More Republicans tiptoe toward acknowledging Biden's victory

Other Republicans edged toward recognising Mr Joe Biden's victory by amplifying calls for the Trump administration to allow the transition to begin. PHOTO: NYTIMES

WASHINGTON (NYTIMES) - As US President-elect Joe Biden prepares to name his first slate of Cabinet appointees, more Republicans are starting to push for the transition to officially begin and calling on their conservative colleagues to openly acknowledge his victory.

Mr Chris Christie, the Republican former governor of New Jersey, called the conduct of President Donald Trump's legal team, which has indulged in a web of conspiracy theories about voter fraud, "a national embarrassment," given the blistering dismissals of their lawsuits in court and their failure to produce evidence of widespread improprieties.

"They allege fraud outside the courtroom, but when they go inside the courtroom, they don't plead fraud and they don't argue fraud," Mr Christie, a longtime Trump ally, said on ABC's This Week on Sunday (Nov 22). "Elections have consequences, and we cannot continue to act as if something happened here that didn't happen."

The Trump campaign on Sunday disavowed Ms Sidney Powell, one of the lawyers who had floated many of those baseless claims, even though she had appeared at a news conference alongside Mr Trump lawyers and campaign officials and been embraced by allies.

Senator Patrick Toomey on Saturday congratulated Mr Biden and Vice-President-elect Kamala Harris on their victory, saying that the president had "exhausted all plausible legal options to challenge" the state's result after a federal judge dismissed a Trump campaign lawsuit challenging the election outcome there.

Many of the strongest denunciations of the president's refusal to concede have come from Republicans like Mr Christie and Mr Toomey, who are no longer in office or have announced their retirement.

But as Mr Trump has continued to deny the results of the election in an unflinching assault on the democratic process, a few more sitting lawmakers have tiptoed up to join them in subtly urging the president to at least begin the transition process.

Representative Liz Cheney of Wyoming, the No. 3 Republican in the House, on Friday became the most senior Republican to urge Mr Trump in a statement to begin "respecting the sanctity of our electoral process" should the nation's courts continue to reject his legal team's challenges to the outcome.

Still, most Republican lawmakers have not challenged Mr Trump, in part because they fear that a public acknowledgment of Mr Biden's victory could undercut support from their conservative base before two critical Senate runoff elections in Georgia in January.

In a nod to those concerns, Mr Christie suggested that Mr Trump would better spend his time supporting the Republican candidates in Georgia "rather than looking in the rearview mirror." (The president spent much of his weekend at his golf course in Virginia and deriding Republicans, including Ms Cheney, Mr Toomey and Governor Larry Hogan of Maryland, who publicly undercut his barrage of false claims.)
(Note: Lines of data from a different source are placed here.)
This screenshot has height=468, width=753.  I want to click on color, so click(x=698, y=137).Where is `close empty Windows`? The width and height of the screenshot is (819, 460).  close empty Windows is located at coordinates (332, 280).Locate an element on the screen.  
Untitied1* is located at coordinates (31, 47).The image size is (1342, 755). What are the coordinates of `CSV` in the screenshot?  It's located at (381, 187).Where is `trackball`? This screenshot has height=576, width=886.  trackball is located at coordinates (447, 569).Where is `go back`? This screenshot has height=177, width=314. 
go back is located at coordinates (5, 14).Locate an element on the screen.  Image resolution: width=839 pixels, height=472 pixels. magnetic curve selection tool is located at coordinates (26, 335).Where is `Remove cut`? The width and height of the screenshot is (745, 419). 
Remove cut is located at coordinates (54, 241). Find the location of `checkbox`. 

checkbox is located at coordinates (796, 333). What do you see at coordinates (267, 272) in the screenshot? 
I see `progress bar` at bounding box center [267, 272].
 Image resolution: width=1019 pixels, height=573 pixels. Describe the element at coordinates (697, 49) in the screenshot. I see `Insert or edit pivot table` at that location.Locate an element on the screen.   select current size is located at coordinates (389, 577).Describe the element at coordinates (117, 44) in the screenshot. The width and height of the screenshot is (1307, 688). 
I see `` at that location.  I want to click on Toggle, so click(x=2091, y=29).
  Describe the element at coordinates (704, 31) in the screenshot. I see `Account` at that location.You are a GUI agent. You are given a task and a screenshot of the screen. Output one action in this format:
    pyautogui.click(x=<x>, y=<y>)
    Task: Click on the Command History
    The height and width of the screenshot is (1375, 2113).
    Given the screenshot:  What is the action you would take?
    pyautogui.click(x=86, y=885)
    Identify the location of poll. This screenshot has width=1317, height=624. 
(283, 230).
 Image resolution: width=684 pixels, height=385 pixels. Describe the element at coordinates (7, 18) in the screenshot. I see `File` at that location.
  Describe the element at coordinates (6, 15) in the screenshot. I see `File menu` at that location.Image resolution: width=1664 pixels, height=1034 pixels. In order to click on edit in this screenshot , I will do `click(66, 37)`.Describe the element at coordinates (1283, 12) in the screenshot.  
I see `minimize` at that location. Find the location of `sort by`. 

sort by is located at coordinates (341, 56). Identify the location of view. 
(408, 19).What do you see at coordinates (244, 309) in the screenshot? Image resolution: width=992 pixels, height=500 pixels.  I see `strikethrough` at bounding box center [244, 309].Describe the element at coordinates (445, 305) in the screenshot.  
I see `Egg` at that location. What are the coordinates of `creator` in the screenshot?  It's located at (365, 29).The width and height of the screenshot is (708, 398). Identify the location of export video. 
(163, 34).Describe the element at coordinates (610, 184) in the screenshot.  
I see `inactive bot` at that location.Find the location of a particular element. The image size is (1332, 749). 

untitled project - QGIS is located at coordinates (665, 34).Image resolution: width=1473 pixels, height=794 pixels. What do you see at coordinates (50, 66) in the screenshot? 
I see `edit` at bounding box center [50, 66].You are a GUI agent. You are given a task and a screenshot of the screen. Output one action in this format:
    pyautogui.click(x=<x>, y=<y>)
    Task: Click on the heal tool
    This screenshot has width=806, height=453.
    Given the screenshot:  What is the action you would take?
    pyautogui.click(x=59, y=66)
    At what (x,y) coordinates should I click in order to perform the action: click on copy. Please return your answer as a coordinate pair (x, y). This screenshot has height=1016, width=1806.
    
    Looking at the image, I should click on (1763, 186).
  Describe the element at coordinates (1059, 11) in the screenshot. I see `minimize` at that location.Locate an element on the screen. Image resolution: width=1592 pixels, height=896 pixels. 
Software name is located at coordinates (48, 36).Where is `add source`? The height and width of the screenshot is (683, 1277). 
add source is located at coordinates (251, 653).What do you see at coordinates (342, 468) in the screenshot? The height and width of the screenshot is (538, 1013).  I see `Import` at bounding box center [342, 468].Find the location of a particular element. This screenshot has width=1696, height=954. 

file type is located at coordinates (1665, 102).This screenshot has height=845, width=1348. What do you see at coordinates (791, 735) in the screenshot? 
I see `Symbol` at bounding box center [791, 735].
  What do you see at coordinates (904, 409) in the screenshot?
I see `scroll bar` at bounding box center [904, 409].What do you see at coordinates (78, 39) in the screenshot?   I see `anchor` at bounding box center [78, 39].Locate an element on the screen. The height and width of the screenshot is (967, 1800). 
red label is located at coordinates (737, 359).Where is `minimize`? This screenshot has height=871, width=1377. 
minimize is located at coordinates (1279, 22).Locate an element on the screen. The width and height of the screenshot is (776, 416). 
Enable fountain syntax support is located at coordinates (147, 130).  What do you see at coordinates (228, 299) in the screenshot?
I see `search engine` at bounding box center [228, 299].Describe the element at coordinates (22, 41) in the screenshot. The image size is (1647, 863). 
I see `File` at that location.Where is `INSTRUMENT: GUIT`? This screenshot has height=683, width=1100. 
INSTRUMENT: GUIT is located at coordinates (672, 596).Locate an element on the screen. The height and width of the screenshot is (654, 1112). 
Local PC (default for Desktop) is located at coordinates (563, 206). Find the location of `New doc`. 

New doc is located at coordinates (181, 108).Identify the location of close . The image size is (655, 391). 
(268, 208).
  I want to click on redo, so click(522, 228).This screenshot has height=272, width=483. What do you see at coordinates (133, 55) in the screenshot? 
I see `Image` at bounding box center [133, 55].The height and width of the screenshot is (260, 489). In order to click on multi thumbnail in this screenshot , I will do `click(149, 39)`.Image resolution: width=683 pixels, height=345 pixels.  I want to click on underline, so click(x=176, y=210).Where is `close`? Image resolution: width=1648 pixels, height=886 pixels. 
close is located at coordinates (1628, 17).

The few Republicans who made their own ascertainment in the 15 days since Mr Biden won the election were increasingly more blunt in their assessment of Mr Trump's prospects for overturning the results.

Senator Lisa Murkowski released a statement condemning the president's pressure campaign on state legislatures as "not only unprecedented but inconsistent with our democratic process."

Mr Hogan responded to Mr Trump's criticisms by suggesting that the president "stop golfing and concede."

"Here again in Michigan, it's not a razor-thin margin - it's 154,000 votes," Representative Fred Upton of Michigan, one of the first congressional Republicans to congratulate Mr Biden and Ms Harris, said in an appearance on CNN. Mr Trump has made false charges of widespread fraud in Michigan and pressured state legislators to undo the results, but "154,000 votes is plenty to overcome," Mr Upton said. "I mean, it's over."

Other Republicans were more tentative Sunday, but they edged toward recognising Mr Biden's victory by amplifying calls for the Trump administration to allow the transition to begin, pushing for Mr Biden to begin receiving intelligence briefings as part of that process.

Senator John Cornyn said on Twitter that "I agree briefings should occur" as he shared a clip of Mr Ron Klain, the incoming White House chief of staff, warning of the consequences of withholding classified information and access to agency officials.

"It's past time to start a transition, to at least cooperate with a transition," Senator Kevin Cramer said Sunday, even as he insisted that Mr Trump should have additional time to pursue legal challenges to the outcome of the election. "I'd rather have a president who has more than one day to prepare."